El altísimo costo económico de una diplomacia impulsiva
No se debe menospreciar bajo ningún concepto el impacto tangible y directo que estas actitudes tienen sobre el bienestar del país. La política exterior no es un mero ejercicio retórico para ganar aplausos fáciles; es la base sólida sobre la cual se construyen la confianza indispensable de los inversores extranjeros, los lucrativos acuerdos comerciales bilaterales y la estabilidad macroeconómica de una nación. Cuando la máxima figura de autoridad del Estado decide anteponer de forma reiterada sus simpatías ideológicas personales a la prudencia institucional, envía una señal de alarmante inseguridad jurídica a los mercados internacionales.
Empresas transnacionales de primer nivel, que buscan entornos estables, maduros y predecibles para desarrollar proyectos multimillonarios a largo plazo, observan con un justificado y creciente recelo a un gobierno que se enfrasca continuamente en disputas diplomáticas gratuitas. Utilizar las relaciones internacionales como simple moneda de cambio para satisfacer a una base electoral interna radicalizada es un error de cálculo monumental. Este clima tóxico de confrontación constante erosiona lenta pero inexorablemente la imagen positiva de México, transformándolo de un aliado estratégico de suma confianza a un actor impredecible, inmaduro y riesgoso en el complejo tablero global. La pesada factura de este aislamiento voluntario no la pagarán jamás los líderes populistas desde la comodidad de sus discursos matutinos, sino que recaerá directamente sobre los hombros de los ciudadanos a través de la dolorosa pérdida de valiosas oportunidades económicas, la inevitable fuga masiva de capitales y el severo estancamiento del desarrollo nacional integral.
Conclusión: El urgente y necesario retorno a la cordura diplomática

El mundo interconectado de hoy enfrenta crisis de una magnitud sin precedentes históricos: guerras devastadoras, recesiones económicas latentes y emergencias climáticas que no perdonan fronteras. En este turbulento contexto global, la comunidad internacional no necesita de ninguna manera a un México convertido en el opinólogo oficial y quejumbroso de los conflictos del planeta. La política de Estado seria y profesional no debe basarse jamás en berrinches históricos, proteccionismo encubierto a figuras fuertemente cuestionadas por la justicia o en una solidaridad ideológica completamente ciega a los hechos.
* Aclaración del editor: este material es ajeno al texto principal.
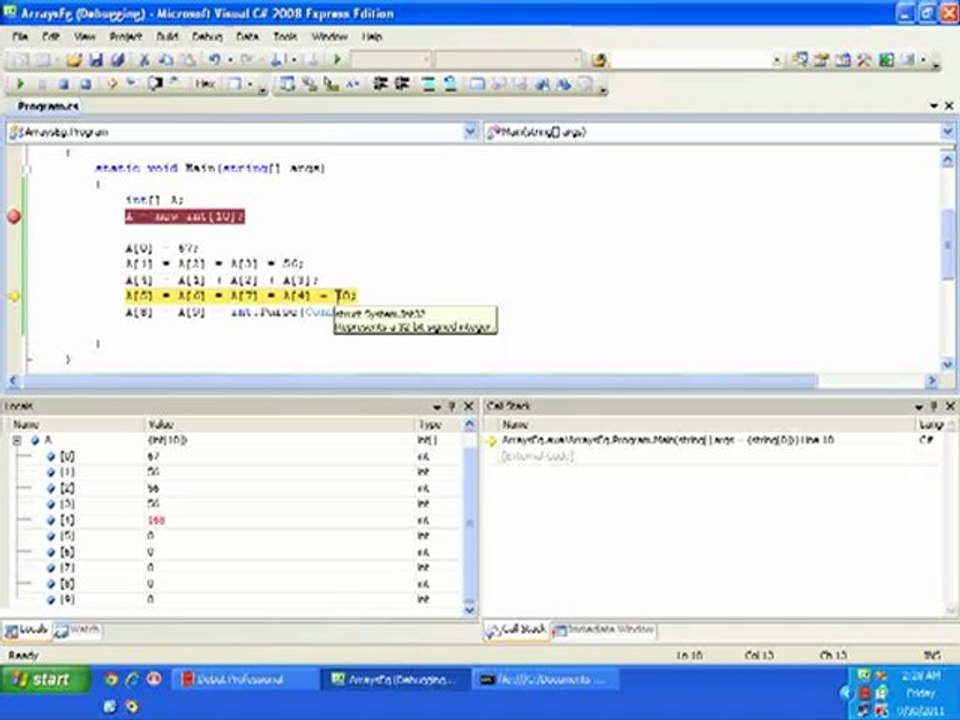This screenshot has width=960, height=720.
Task: Click the Undo arrow icon
Action: tap(214, 60)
Claudia Sheinbaum tiene ante sí el reto monumental de dirigir un país con desafíos internos colosales en materia de seguridad, salud y economía, problemas que requieren de toda su atención ininterrumpida, energía vital y máxima capacidad intelectual. Exigir un respeto irrestricto a la soberanía mexicana ante el mundo es un derecho legítimo e indiscutible para cualquier nación soberana, pero para que ese justo reclamo tenga verdadera fuerza moral, peso político y legitimidad internacional, debe venir acompañado obligatoriamente de una congruencia intachable en las propias acciones. No se puede exigir enérgicamente que el vecino no mire jamás por encima de la barda, mientras se tiene la escalera permanentemente apoyada en su muro para espiar su patio. Ya es hora de abandonar de una vez por todas la desgastante política del escándalo, dejar de lado la nociva vocación de entrometerse sin invitación en las vidas ajenas y asumir verdadera, digna y responsablemente la estatura que exige ser jefa de Estado. Solo mediante este cambio de rumbo, México podrá recuperar el valioso respeto y el merecido prestigio internacional que alguna vez lo caracterizaron ante la mirada atenta del mundo entero.